Lopes Ricardo J, Lourenço Ana Patricia, Mascarenhas Joana, Azevedo Ana, Bettencourt Paulo
Department of Cardiology, Hospital São João 4200-319 Porto, Portugal.
Clin Cardiol. 2008 Nov;31(11):509-13. doi: 10.1002/clc.20284.
Since the Randomized Aldactone Evaluation Study (RALES), the use of spironolactone is recommended in systolic heart failure (HF) patients that have been in New York Heart Association (NYHA) class III or IV. There is limited information on the use, side effects, and withdrawal rate of spironolactone in routine clinical practice.

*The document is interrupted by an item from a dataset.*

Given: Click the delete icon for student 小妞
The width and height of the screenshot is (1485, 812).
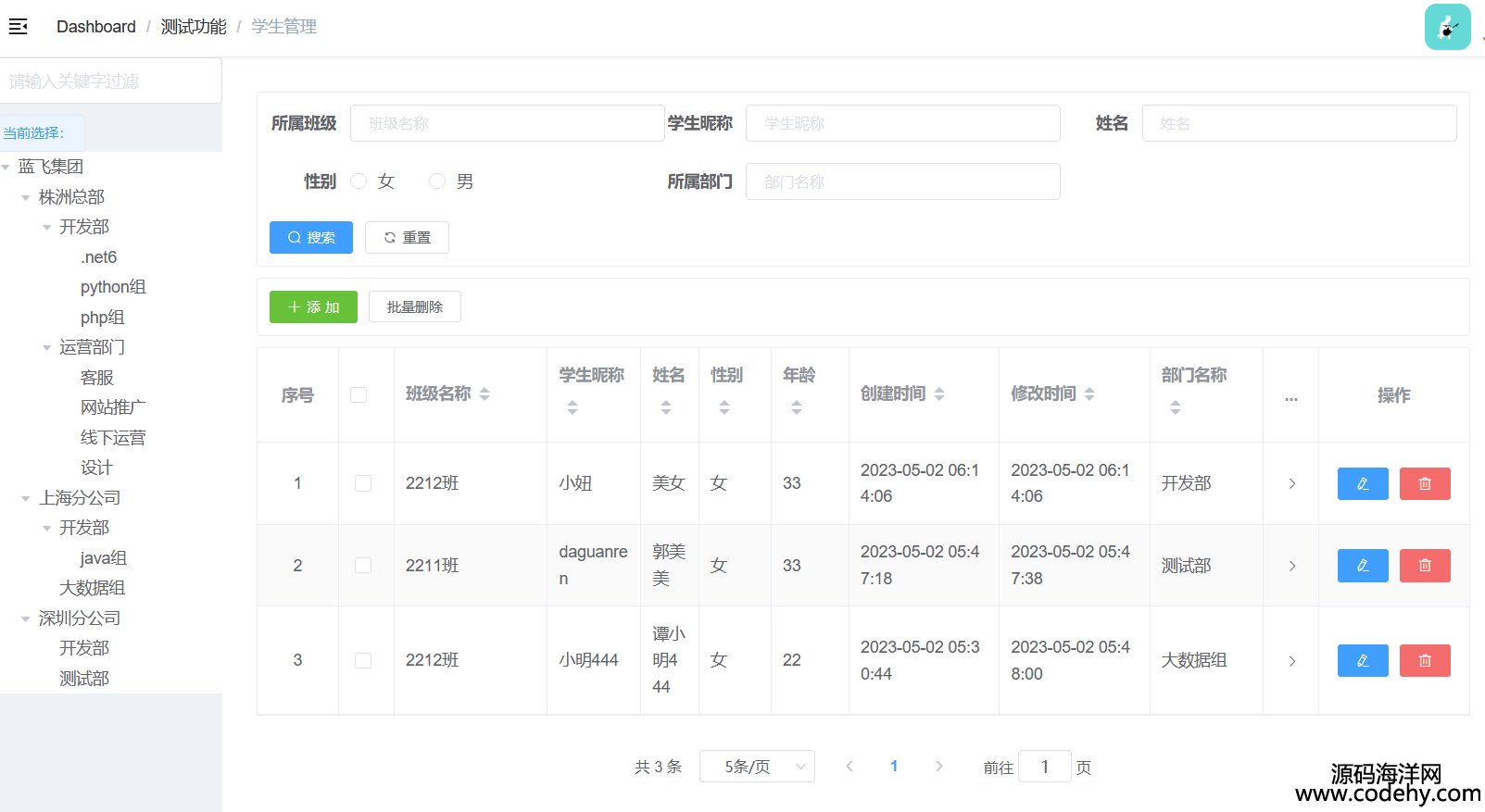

Side effects related to spironolactone use are more common than reported in clinical trials.
Patients who had moderate to severe left ventricular systolic dysfunction (LVSD) under optimized medical therapy were included. We introduced spironolactone in those with serum potassium (K+) < or = 5 meq/L, and serum creatinine (Cr) < or = 2.5 mg/dL. Spironolactone was withdrawn if serum K + > or = 5.5 meq/L, serum Cr increased more than 30%- 50% of the baseline value, and/or if the patient had gynecomastia.
We selected 134 patients followed in an HF clinic. In our sample, 56.7% of the patients (76 out of 134) were currently or had formerly been on spironolactone therapy. The rate of spironolactone withdrawal was 25% (19 out of 76). Reasons for suspension were hyperkalemia (17.1%), renal function deterioration (14.5%), gynecomastia (5.3% of males), and other reasons (1.3%).
Spironolactone side effects are common and are mostly related to effects on the angiotensin-aldosterone axis. Our results reinforce the need to closely monitor serum K+ and Cr levels in patients treated with spironolactone, as its side effects are more common than reported in clinical trials.
自随机螺内酯评估研究(RALES)以来,纽约心脏协会(NYHA)III或IV级收缩性心力衰竭(HF)患者推荐使用螺内酯。关于螺内酯在常规临床实践中的使用、副作用及撤药率的信息有限。
与使用螺内酯相关的副作用比临床试验报告的更为常见。
纳入在优化药物治疗下有中度至重度左心室收缩功能障碍(LVSD)的患者。对于血清钾(K+)≤5 mEq/L且血清肌酐(Cr)≤2.5 mg/dL的患者引入螺内酯。如果血清K+≥5.5 mEq/L、血清Cr升高超过基线值的30%-50%和/或患者出现男性乳房发育,则停用螺内酯。
我们选择了在HF门诊随访的134例患者。在我们的样本中,56.7%的患者(134例中的76例)目前正在或曾经接受螺内酯治疗。螺内酯撤药率为25%(76例中的19例)。停药原因包括高钾血症(17.1%)、肾功能恶化(14.5%)、男性乳房发育(男性的5.3%)和其他原因(1.3%)。
螺内酯副作用常见,且大多与对肾素-血管紧张素-醛固酮轴的影响有关。我们的结果强化了在接受螺内酯治疗的患者中密切监测血清K+和Cr水平的必要性,因为其副作用比临床试验报告的更为常见。